Killing Me Softly With His Snake
Dust Tracks On a Road (1942) finds Hurston speculating as to the viability and desirability of race purity:
There will have to be something harder to get across than an ocean to keep East and West from meeting. But maybe Old Maker will have a remedy. Maybe even He has given up. Perhaps in a moment of discouragement He turned the job over to Adolph Hitler and went on about His business of making more beetles. (192)
Hurston asserts that maintaining racial purity cannot be done; this does not mean, however, that she denies an originary state of racial purity, but that the vicissitudes of sexual license prohibit a lasting lineage of racial integrity without compromise. The joke targets Hitler as a would-be god who knows no better than to believe that human sexuality can be contained and directed, and that racial purity, obliterated by the very instinct Hitler denies free reign, can still be found.

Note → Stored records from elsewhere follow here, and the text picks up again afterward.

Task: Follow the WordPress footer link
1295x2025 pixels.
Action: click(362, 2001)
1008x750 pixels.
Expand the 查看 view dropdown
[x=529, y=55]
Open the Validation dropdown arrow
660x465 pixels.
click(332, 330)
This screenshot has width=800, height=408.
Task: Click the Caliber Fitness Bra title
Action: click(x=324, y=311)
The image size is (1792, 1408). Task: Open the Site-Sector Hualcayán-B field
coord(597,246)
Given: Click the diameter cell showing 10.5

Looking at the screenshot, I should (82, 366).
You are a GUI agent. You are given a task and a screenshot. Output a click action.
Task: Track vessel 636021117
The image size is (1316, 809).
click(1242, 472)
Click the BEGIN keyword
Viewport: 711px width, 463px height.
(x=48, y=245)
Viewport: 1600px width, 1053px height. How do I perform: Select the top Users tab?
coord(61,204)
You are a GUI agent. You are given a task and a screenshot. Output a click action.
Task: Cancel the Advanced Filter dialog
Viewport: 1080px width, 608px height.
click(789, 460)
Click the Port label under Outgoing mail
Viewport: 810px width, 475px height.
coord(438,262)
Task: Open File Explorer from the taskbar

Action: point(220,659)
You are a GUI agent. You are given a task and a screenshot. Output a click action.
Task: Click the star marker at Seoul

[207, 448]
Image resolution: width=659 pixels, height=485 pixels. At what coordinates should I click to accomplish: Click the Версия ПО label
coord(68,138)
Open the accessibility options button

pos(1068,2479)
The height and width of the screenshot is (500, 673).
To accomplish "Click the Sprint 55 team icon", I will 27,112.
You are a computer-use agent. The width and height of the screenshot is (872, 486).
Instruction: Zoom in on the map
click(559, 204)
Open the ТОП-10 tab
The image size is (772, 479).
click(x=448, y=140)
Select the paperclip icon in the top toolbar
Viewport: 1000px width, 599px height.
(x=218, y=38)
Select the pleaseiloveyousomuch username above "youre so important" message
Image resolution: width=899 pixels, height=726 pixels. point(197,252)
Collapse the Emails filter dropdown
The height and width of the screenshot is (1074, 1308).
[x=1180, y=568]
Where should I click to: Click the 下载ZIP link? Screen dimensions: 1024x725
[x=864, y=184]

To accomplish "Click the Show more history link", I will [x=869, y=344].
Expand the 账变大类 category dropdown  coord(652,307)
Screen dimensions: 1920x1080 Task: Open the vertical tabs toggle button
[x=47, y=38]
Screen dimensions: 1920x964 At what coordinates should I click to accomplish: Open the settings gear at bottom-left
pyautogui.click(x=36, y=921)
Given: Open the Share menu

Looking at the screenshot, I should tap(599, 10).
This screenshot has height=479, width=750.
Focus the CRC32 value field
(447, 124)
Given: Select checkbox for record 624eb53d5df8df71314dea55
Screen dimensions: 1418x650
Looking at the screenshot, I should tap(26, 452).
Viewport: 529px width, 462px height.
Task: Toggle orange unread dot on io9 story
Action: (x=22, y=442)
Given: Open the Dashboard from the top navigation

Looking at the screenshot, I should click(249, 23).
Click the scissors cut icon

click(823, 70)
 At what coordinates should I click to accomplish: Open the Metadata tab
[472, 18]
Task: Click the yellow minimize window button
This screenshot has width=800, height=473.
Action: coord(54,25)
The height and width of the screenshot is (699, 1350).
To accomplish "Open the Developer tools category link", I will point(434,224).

Thus Hurston tacitly assumes in her autobiography that the sexual admixture of race brings with it a corruption and then reformulation of culture, which, in itself, carries an obsolete but traceable kernel of racial purity. Informing her anthropological work, she carried this assumption with her to Haiti: "All over Haiti it is well established that Damballah is identified as Moses, whose symbol was the serpent. This worship of Moses recalls the hard-to-explain fact that wherever the Negro is found, there are traditional tales of Moses and his supernatural powers that are not in the Bible; nor can they be found in any written life of Moses. The rod of Moses is said to have been a subtle serpent and hence came his great powers" (TMH 116). As he appears in Haiti and in a mythological and cultural nexus of racial identity and certification, Moses cannot function as a measure of racial purity but signifies a hybrid iconographic genealogy that manifests itself as the locus of a new pantheon apart from Voodoo or Christian churches. A collage of Voodoo, Christianity and Judaism, the image of Moses surpasses the sum of its cultural parts. For Hurston, culture, like blood, makes no claim to a functional racial purity, but carries within it an all but forgotten originary instance of its constitutive, undifferentiated elements. Moses, as a cultural artifact, assembles within him the specific people he represents at the moment of his appearance. He embodies the signifier (understanding "race" here to be a product of a hybrid, yet unified culture) par excellence that marks the racial integrity of a Volk. To the extent that Moses inhabits a protean body of mythological discourse, he displays the ability to suit himself to the needs of a people by conditioning them as their most effective, powerful leader and, more important, their undeniably masculine redeemer, to obey the dictates of his will. Moses represents the beliefs, values, and communal bond of a racially coded Volk while creating the very aspects of a people he represents.
In this respect, Moses presents an absolutely singular (yet hybrid) cultural figure; he takes the place of an originary event that demands continued racial purity by raising miscegenation to the apex of cultural production. As an absolutely singular creative force, Moses gives birth to a racially coded and culturally bound nation informed by the power of his inevitably masculine rod of power. He kills whatever divisiveness may have existed within the Volk in its material existence and as aporetic moments in its philosophical constitution. Thus, in Hurston's short story and rehearsal for Moses, titled "Fire and the Cloud" (1934), we find a Moses near death who has constructed his own tomb, mistaken by a talking lizard to be Moses' love nest:
From the top of a low bush near the left foot of Moses the lizard studied the work. "It is good. But you have been a long time in the building of your nest. Your female must be near death from retaining her eggs." "No fecund female awaits this labor." "A man alone!" "A man alone." (CS 117)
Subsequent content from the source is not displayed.